■ Problem details: Extract each line of the records below that contains the word "header".

Dataset entries:
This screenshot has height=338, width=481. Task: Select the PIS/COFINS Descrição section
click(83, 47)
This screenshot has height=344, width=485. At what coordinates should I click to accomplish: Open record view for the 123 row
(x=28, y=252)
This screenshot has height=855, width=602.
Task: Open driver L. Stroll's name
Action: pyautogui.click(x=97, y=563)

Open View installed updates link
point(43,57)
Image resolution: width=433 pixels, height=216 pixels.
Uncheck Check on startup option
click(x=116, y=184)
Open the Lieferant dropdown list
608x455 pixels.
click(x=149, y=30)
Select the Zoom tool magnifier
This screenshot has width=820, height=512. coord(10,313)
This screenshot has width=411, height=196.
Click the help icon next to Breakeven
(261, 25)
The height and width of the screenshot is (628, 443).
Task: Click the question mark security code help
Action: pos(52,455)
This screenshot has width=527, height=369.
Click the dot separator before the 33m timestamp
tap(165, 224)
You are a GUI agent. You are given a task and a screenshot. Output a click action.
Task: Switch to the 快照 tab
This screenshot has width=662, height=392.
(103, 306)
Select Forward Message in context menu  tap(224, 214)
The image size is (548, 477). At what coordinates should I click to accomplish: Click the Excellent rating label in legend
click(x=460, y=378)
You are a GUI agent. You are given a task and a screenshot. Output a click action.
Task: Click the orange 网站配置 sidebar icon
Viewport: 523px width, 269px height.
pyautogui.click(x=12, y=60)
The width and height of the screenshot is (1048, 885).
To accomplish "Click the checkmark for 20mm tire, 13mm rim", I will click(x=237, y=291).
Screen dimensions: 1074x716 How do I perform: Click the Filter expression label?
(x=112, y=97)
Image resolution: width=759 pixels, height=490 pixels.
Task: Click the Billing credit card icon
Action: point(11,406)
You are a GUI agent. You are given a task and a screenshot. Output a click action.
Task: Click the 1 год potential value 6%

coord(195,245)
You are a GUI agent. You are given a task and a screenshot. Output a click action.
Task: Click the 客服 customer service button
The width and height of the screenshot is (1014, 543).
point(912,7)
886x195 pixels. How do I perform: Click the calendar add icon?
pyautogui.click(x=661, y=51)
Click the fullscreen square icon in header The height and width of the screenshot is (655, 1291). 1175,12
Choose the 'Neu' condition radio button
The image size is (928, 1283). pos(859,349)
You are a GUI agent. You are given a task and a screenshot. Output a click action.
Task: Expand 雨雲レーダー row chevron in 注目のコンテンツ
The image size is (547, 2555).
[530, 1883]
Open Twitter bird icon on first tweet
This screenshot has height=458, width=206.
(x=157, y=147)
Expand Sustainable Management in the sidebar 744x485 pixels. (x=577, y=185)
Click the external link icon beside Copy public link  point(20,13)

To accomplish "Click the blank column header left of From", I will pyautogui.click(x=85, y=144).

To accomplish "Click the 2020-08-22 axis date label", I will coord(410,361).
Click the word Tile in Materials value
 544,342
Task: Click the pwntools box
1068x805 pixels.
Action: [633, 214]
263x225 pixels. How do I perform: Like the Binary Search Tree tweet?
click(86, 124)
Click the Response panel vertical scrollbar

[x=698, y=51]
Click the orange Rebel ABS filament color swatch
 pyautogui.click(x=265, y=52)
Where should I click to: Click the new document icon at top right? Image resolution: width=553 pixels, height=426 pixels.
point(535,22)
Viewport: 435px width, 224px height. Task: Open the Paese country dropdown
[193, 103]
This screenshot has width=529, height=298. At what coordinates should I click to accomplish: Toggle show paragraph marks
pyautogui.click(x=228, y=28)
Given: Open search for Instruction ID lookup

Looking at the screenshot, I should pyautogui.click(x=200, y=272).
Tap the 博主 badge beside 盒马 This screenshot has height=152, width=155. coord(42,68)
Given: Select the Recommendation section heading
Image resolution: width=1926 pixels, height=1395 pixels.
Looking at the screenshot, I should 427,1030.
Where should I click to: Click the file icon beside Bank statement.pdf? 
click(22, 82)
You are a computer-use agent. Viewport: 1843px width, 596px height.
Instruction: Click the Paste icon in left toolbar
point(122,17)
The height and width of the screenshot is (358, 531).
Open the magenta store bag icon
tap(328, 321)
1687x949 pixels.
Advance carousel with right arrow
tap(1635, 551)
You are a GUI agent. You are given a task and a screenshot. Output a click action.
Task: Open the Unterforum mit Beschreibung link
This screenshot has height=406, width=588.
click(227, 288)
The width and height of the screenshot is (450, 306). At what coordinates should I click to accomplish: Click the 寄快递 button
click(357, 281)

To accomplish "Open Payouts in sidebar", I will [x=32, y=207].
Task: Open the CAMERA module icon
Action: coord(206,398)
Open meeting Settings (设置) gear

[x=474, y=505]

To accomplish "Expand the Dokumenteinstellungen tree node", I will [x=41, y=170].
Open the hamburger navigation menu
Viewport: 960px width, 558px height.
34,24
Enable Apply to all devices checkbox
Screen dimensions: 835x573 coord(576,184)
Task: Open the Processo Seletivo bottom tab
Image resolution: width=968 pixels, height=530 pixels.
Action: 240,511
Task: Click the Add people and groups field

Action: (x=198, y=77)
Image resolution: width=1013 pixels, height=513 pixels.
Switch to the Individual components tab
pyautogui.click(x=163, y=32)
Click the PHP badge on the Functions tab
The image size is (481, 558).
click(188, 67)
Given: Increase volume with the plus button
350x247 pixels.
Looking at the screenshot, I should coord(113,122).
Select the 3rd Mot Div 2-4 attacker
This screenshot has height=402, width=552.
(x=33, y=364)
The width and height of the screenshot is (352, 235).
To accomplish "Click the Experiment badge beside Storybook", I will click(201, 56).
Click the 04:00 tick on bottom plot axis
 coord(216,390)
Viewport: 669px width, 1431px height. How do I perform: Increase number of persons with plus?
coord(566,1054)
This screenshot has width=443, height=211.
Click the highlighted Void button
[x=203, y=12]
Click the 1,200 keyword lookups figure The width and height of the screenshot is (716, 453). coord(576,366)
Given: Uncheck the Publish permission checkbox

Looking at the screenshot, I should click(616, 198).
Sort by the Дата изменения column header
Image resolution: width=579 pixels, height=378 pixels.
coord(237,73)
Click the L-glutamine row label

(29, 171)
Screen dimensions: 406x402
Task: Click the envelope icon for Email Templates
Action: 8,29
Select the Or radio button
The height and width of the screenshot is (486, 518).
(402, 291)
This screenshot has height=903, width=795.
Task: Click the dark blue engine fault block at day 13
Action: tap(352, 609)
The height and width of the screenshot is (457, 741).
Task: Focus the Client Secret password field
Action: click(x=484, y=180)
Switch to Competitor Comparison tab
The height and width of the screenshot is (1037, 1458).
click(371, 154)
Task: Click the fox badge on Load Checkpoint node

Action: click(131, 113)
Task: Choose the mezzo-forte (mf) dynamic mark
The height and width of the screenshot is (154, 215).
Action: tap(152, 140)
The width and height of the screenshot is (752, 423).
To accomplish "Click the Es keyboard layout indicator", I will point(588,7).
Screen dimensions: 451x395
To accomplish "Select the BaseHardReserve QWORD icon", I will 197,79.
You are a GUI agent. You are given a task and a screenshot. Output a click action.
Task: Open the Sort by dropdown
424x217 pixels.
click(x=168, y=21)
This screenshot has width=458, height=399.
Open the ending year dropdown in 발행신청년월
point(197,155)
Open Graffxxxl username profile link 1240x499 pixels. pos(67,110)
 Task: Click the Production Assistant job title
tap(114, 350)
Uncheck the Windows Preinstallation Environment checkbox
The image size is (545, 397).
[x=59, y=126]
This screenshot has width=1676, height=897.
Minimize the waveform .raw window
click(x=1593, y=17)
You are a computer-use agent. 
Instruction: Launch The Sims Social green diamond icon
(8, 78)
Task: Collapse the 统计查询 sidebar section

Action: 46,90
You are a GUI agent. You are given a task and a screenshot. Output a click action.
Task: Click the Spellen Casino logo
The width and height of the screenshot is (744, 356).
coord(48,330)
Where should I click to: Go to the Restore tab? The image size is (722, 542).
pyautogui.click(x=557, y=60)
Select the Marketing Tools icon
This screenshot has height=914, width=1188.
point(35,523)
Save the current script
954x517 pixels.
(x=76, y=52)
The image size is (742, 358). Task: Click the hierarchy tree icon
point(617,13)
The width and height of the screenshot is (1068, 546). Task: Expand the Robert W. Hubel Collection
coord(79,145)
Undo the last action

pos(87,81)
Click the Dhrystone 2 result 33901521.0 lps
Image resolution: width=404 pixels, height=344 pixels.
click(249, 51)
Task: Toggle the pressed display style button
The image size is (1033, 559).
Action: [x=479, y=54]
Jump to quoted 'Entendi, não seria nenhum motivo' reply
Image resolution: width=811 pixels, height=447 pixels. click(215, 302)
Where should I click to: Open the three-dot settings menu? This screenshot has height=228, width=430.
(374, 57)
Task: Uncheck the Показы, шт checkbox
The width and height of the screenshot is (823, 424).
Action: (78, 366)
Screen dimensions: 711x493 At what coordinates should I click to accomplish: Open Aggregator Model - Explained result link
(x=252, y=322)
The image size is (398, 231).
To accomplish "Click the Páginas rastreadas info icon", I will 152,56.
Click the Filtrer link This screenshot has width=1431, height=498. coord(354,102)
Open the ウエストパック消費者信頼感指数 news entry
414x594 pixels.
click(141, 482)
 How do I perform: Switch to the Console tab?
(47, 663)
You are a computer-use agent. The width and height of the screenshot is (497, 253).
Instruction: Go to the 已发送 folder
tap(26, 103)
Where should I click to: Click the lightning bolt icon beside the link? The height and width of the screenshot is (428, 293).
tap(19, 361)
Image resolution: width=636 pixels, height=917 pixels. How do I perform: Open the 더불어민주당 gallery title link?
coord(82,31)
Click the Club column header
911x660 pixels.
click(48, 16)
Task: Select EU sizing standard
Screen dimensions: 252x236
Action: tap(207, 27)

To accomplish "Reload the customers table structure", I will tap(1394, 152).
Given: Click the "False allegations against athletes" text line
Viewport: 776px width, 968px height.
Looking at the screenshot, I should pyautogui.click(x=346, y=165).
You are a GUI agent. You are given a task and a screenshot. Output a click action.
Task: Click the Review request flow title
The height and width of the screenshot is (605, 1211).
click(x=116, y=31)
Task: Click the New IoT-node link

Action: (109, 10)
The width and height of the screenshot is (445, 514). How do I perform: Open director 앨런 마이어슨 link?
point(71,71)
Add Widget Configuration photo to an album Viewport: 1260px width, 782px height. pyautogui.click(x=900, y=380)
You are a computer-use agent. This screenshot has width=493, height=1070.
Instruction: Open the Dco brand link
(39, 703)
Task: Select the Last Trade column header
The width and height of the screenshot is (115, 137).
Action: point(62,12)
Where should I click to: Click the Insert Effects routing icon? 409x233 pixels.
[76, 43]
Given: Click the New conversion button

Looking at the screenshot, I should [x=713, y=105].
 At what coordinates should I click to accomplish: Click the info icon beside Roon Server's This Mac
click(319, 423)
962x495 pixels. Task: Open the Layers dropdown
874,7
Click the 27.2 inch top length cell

■ Written solution:
Click the fullscreen square icon in header The height and width of the screenshot is (655, 1291). 1175,12
To accomplish "Click the blank column header left of From", I will pyautogui.click(x=85, y=144).
Sort by the Дата изменения column header
Click the Club column header
Task: Select the Last Trade column header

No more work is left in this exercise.